Купец встал и вынул портмоне из кармана брюк.
– Вот тебе стольник. Завтра с утра летишь на вокзал и любой ценой достанешь два билета до Москвы на последний поезд, тот, что десять с копейками отходит. Денег не жалей. Билеты бери в одном вагоне, но в разных местах, желательно плацкарт. Кстати, как у тебя с работой, кто ж тебя отпустит?
– Да я не работаю. Трудовая где-то устроена и ладно.
– Хорошо, если не передумала, слушай дальше. Соберешь вещички, много не бери, чтобы был только один чемодан. И с семи часов жди меня на скамейке, что против дома. Я могу задержаться – не уходи, жди до упора. Я подойду, передашь мне мой билет и возьмешь у меня сумку, что в этой сумке, тебя не касается, даже не гляди. Ну и встретимся в поезде. Ко мне не подходи ни под каким предлогом…
– Тебя ищет милиция? – без страха, но с какой-то обреченностью спросила Кэт.
– Не бойся, пока не ищет, хотя не исключено, что такие намерения у нее есть. Так что, береженого бог бережет. Ты, я вижу, совсем потухла – все будет хорошо. Супермена из меня не вышло, будем жить, как все: и хата будет, и дети будут. Но учти, замечу, что потянуло на старое, просто прибью, так что думай сейчас.
– Чего тут думать, если все будет, как ты сказал, руки целовать буду, – зачастила она, – счастливей меня не найдешь, верной буду, как собака, только не прогоняй.
«Да, видно, крепко тебя, девочка, припекло», – подумал Купец.

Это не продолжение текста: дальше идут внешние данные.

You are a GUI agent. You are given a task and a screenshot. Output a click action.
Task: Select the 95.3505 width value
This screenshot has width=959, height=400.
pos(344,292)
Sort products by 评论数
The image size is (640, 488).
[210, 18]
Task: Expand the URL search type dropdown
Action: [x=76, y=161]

– Тогда слушай дальше. Повторяю, ко мне не подходи, что бы ни случилось. Если меня вдруг повяжут, в пути все может быть, то доедешь до Москвы, возьмешь билет и вернешься назад. Если доедем нормально, то, как сойдем, я подойду к тебе на перроне, и с этой минуты у нас начнется совместная жизнь. Все поняла?
– Да-да, – прошептала она.
– Ну бай-бай.
Купец проснулся бодрым, со свежей головой, сладко потянулся, Кэт уже суетилась у стола, на котором дымилась сковородка с яичницей. С аппетитом позавтракав, Купец стал собираться.
– Ну что, ничего не забыла? – спросил он напоследок.
– Все сделаю, как ты сказал, – заверила Кэт. – Я не знаю и не хочу знать, что ты натворил, но береги себя. Если с тобой что-нибудь случится, я сгнию в этом болоте.
– Все будет как надо, – Купец отечески потрепал ее за плечо. – Мы оба начнем все сначала, только не подведи меня. До вечера!
И он решительно направился к выходу.